A small-molecule inhibitor of MDMX suppresses cervical cancer cells via the inhibition of E6-E6AP-p53 axis
- Pharmacol Res. 2022 Mar:177:106128. doi: 10.1016/j.phrs.2022.106128.
- 1. Key laboratory of Molecular Pharmacology and Drug Evalution (Yantai University), Ministry of Education; Collaborative Innovation Center of Advanced Drug Delivery System and Biotech Drugs in Universities of Shandong, Yantai university, Yantai, China.
- 2. Department of Pathology, Affiliated Yantai Yuhuangding Hospital, Medical College of Qingdao University, Yantai, China.
- 3. Key laboratory of Molecular Pharmacology and Drug Evalution (Yantai University), Ministry of Education; Collaborative Innovation Center of Advanced Drug Delivery System and Biotech Drugs in Universities of Shandong, Yantai university, Yantai, China; Bohai Rim Advanced Research Institute for Drug Discovery, Yantai, China.
- 4. GRU Cancer Center, Georgia Regents University, Augusta, GA, USA.
- 5. Key laboratory of Molecular Pharmacology and Drug Evalution (Yantai University), Ministry of Education; Collaborative Innovation Center of Advanced Drug Delivery System and Biotech Drugs in Universities of Shandong, Yantai university, Yantai, China. Electronic address: [email protected].

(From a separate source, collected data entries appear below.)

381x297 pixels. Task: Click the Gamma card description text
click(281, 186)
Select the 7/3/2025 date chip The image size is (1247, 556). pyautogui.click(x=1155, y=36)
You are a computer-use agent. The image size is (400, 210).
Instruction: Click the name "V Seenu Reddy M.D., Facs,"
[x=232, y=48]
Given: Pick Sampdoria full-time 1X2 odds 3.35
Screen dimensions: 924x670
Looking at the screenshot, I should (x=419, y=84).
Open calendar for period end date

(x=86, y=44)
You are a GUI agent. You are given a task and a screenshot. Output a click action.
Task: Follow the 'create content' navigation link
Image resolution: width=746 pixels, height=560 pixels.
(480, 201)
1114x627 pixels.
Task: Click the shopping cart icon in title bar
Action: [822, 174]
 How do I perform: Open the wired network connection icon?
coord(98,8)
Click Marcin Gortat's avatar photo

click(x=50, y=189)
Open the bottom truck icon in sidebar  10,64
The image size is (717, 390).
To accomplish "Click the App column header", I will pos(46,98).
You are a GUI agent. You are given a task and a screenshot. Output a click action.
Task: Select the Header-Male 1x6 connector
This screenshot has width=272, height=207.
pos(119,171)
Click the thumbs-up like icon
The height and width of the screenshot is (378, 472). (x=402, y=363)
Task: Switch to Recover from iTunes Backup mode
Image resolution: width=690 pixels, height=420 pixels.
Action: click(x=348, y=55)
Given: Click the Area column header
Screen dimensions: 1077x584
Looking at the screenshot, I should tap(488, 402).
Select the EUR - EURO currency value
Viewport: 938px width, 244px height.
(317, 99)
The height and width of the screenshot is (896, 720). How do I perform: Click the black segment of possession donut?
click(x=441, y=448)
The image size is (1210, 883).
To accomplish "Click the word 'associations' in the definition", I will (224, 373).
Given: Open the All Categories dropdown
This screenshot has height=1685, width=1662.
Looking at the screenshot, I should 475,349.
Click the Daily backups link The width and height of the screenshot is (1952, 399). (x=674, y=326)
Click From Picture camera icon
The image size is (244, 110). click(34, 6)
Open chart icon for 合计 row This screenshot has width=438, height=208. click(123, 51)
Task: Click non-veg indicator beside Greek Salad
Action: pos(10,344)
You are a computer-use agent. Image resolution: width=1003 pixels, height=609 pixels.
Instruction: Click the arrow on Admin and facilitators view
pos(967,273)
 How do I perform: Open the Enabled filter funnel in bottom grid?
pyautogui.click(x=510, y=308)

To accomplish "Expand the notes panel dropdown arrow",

- 6. Key laboratory of Molecular Pharmacology and Drug Evalution (Yantai University), Ministry of Education; Collaborative Innovation Center of Advanced Drug Delivery System and Biotech Drugs in Universities of Shandong, Yantai university, Yantai, China. Electronic address: [email protected].
Dysfunction of p53 is observed in many malignant tumors, which is related to Cancer susceptibility. In cervical Cancer, p53 is primarily degradated through the complex of high-risk human papillomaviruses (HPV) oncoprotein E6 and E6-associated protein (E6AP) ubiquitin Ligase. What is less clear is the mechanism and role of murine double minute X (MDMX) in cervical carcinogenesis due to the inactive status of murine double minute 2 (MDM2). In the current study, XI-011 (NSC146109), a small-molecule inhibitor of MDMX, showed robust anti-proliferation activity against several cervical Cancer cell lines. XI-011 promoted Apoptosis of cervical Cancer cells via stabilizing p53 and activating its transcription activity. Moreover, XI-011 inhibited the growth of xenograft tumor in HeLa tumor-bearing mice, as well as enhanced the cytotoxic activity of cisplatin both in vitro and in vivo. Interestingly, MDMX co-localized with E6AP and seems to be a novel binding partner of E6AP to promote p53 ubiquitination. In conclusion, this work revealed a novel mechanism of ubiquitin-dependent p53 degredation via MDMX-E6AP axis in cervical carcinogenesis, and offered the first evidence that MDMX could be a viable drug target for the treatment of cervical Cancer.